Вскоре по листьям кустов застучали капли дождя, и спящие вскочили.
— Дождь, — промолвил Иаков. — Хорошо, земля напьется.
Но пока они размышляли, где найти укрытие от дождя, с севера налетел ветер и разогнал тучи. Небо прояснилось, и они снова отправились в путь.
Оставшиеся на деревьях смоквы сияли в посвежевшем воздухе. Гранаты стояли, отягощенные плодами. Приятели сорвали несколько штук и съели их на ходу. Крестьяне, поднимая головы, с удивлением смотрели на галилеян. Что привело их в Самарию? Почему они якшаются с самаритянами, едят их хлеб, собирают их фрукты? Лучше бы им побыстрее убраться!
А какой-то старик, не выдержав, вышел из своего сада и закричал:
— Эй, галилеяне, ваш закон предает анафеме тех, кто ступает по этой священной земле. Что вы здесь делаете?
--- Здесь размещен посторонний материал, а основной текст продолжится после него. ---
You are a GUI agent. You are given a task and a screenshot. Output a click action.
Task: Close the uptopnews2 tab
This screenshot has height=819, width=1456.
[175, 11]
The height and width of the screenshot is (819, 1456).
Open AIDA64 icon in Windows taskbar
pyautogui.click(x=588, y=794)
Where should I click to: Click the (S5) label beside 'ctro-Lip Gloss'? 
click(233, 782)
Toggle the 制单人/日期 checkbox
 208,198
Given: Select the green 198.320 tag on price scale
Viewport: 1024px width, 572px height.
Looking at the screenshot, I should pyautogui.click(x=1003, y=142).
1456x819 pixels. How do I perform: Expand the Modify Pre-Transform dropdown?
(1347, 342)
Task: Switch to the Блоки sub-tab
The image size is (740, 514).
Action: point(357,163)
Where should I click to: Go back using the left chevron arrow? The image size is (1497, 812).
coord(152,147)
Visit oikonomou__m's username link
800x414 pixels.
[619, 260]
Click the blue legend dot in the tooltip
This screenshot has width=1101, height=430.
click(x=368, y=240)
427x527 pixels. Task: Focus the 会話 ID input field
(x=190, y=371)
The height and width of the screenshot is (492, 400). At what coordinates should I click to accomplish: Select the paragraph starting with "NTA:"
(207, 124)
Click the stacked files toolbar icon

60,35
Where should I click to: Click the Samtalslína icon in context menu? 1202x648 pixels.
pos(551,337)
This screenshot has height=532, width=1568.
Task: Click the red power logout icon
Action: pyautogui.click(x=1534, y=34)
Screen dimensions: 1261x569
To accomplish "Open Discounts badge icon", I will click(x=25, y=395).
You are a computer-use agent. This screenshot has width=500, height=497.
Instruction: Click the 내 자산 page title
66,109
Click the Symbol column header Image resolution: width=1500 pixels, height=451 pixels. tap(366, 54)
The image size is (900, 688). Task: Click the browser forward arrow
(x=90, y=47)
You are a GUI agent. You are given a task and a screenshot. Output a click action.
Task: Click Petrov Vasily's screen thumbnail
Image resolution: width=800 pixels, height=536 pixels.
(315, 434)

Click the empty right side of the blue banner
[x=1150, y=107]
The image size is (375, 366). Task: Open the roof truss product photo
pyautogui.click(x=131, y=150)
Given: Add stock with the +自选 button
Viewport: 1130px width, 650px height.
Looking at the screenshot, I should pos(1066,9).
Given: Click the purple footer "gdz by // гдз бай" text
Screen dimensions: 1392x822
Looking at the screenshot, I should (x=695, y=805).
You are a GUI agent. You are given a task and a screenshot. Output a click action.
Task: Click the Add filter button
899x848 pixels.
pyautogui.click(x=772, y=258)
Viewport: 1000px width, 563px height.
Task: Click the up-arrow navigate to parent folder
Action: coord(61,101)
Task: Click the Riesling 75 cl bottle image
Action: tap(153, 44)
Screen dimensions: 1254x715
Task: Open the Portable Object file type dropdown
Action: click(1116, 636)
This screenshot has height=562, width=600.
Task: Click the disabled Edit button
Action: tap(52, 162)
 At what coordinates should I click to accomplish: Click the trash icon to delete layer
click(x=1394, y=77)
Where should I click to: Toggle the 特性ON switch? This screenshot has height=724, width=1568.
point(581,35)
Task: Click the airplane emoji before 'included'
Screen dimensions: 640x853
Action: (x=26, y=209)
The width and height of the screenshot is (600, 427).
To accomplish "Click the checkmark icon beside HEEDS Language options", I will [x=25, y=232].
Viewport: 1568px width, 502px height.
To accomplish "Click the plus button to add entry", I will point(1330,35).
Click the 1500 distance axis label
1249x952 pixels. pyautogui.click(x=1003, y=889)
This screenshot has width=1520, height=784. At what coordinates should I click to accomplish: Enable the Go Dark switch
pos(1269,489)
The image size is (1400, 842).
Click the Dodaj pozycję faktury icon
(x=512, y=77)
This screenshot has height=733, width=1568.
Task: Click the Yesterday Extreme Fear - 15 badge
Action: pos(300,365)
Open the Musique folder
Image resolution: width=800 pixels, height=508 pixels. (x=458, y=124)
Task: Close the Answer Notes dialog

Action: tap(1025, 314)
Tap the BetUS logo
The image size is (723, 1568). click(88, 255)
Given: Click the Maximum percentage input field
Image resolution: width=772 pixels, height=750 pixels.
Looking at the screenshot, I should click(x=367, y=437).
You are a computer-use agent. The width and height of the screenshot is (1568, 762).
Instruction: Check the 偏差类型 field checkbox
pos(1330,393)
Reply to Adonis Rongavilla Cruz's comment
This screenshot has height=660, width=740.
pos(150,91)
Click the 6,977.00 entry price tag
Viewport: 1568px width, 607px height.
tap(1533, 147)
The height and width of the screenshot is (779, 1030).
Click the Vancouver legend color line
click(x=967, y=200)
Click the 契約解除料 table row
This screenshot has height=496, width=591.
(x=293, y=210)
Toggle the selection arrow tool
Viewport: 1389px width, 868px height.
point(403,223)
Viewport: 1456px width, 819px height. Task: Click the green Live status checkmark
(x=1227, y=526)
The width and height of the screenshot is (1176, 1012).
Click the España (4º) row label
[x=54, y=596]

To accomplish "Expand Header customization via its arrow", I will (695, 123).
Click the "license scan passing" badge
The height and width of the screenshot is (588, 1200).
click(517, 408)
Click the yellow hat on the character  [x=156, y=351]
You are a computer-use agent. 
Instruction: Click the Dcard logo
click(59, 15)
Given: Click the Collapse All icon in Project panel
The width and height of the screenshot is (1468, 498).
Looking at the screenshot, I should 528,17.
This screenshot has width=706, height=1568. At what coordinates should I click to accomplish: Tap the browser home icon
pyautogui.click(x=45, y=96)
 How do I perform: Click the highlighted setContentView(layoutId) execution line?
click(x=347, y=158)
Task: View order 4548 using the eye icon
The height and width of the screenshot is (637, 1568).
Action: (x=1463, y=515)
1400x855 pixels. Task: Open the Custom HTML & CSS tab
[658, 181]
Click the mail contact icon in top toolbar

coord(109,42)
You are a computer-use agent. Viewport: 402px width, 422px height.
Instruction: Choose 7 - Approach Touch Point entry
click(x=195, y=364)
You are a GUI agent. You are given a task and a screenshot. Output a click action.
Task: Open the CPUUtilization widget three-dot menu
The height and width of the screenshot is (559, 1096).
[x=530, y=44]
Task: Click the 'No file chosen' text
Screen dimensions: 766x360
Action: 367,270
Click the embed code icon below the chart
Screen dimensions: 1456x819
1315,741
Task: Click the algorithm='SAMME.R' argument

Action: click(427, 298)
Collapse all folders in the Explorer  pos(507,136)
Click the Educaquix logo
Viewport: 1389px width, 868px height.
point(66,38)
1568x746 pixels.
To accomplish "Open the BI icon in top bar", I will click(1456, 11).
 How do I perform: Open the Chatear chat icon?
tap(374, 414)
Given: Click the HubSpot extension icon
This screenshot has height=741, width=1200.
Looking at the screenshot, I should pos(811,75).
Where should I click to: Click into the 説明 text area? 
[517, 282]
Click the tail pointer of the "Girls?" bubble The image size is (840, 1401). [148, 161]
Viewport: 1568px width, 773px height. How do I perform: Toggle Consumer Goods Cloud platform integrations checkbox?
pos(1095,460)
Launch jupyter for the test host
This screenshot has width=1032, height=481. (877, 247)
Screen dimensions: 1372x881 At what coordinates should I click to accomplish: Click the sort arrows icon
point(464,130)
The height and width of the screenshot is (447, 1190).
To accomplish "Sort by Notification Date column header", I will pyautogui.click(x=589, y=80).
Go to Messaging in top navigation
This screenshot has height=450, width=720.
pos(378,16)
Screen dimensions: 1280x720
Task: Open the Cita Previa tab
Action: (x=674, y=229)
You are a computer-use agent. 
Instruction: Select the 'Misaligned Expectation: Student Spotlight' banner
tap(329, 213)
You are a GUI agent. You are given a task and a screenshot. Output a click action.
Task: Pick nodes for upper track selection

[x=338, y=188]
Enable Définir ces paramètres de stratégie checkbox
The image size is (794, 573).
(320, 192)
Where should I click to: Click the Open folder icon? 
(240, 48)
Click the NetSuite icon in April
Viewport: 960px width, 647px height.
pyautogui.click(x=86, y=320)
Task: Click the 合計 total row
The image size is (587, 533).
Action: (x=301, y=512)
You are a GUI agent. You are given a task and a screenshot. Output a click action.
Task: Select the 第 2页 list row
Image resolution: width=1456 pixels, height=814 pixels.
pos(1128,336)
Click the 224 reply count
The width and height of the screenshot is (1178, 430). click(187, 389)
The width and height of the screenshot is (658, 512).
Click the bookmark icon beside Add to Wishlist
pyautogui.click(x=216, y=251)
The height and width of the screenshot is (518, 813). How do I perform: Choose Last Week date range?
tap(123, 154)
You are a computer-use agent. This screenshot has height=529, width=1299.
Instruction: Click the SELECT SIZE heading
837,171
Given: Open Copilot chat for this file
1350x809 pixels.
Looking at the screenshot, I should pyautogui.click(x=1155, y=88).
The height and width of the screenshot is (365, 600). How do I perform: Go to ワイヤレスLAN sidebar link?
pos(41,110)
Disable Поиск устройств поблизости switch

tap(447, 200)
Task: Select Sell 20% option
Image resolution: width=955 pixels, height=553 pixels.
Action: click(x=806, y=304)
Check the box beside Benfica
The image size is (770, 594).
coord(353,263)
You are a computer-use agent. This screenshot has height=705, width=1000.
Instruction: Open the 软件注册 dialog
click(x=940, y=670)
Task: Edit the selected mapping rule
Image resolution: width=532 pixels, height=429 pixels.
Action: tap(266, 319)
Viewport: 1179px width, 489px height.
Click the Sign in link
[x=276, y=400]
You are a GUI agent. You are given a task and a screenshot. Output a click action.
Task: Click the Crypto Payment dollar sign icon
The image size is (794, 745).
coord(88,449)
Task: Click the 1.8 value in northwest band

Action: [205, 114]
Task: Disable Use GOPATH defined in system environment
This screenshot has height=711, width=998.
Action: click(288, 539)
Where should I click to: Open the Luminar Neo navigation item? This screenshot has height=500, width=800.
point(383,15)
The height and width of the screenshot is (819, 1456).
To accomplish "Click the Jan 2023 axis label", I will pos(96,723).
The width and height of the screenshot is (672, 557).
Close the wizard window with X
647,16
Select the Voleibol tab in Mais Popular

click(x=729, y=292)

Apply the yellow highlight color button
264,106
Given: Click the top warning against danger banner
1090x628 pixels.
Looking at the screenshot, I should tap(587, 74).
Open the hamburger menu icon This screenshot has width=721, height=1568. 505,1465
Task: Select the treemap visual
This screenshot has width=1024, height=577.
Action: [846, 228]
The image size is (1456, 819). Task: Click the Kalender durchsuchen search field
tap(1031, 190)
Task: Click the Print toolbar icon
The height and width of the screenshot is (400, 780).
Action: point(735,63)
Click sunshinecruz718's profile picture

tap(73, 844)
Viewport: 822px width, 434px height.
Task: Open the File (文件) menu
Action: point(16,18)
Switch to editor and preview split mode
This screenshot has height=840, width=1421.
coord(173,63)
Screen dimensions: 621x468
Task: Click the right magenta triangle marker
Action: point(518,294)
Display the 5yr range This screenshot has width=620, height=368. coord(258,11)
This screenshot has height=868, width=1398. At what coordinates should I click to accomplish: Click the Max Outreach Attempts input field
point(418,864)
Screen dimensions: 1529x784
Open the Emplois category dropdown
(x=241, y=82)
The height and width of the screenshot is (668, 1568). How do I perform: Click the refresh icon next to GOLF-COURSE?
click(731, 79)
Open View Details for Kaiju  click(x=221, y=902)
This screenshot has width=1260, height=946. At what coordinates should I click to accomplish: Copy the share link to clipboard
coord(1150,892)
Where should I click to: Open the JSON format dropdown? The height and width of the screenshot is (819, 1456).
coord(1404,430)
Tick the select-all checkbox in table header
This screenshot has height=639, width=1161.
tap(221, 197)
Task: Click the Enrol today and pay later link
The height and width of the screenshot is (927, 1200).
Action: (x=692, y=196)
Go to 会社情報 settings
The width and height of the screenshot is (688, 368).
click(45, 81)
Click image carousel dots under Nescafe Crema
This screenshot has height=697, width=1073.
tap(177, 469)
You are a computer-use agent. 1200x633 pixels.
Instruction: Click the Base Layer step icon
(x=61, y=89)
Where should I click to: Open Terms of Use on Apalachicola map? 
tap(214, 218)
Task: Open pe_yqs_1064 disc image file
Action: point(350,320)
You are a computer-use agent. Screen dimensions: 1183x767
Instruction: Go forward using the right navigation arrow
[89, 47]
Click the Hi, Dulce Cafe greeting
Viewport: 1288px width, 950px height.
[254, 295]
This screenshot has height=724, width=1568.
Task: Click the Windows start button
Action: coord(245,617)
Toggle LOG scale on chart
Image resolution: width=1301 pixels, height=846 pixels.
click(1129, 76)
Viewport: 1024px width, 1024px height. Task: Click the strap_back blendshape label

Убирайтесь вон!
— Мы идем на поклонение в святой Иерусалим, — ответил Петр, останавливаясь перед стариком и выпячивая грудь.
— Вы должны поклоняться Господу здесь, отступники, на Гаризиме — горе, по которой ступал Господь, — загремел старик. — Вы что, не читали Писания? Господь явился Аврааму здесь, у подножия Гаризима. Он указал ему на горы и долины из конца в конец, от горы Хеврон до земли Мидийской и сказал: «Бери Землю Обетованную, землю, по которой текут молоко и мед. Я дал обет, что вручу ее тебе, и вот Я исполняю его». И они подписали договор. Слышите, галилеяне? Так сказано в Писании. Так что поклоняться Господу надо здесь, на этой святой земле, а не в Иерусалиме, убивающем пророков!
— Земля всюду священна, — спокойно ответил Иисус. — Господь повсюду, старик, и все мы — братья. Самаритяне и галилеяне тоже, старик. И иудеи. Все!
Старик задумался. Он рассматривал Иисуса, поглаживая свою бороду.
— Господь и дьявол тоже? — наконец спросил он очень тихо, чтобы невидимые силы не слышали его.
Иисус вздрогнул. Он никогда в жизни не задумывался, настолько ли велика доброта Господа, что Он сможет простить даже Вельзевула и вернуть его в Царство Свое.
— Не знаю, старик, — ответил он. — Не знаю. Я — человек, и забочусь о делах людских. Остальное — в руках Господа.
Старик не ответил. Все так же поглаживая бороду, он погрузился в размышления, глядя на странных путников, которые, миновав его, скрылись за деревьями.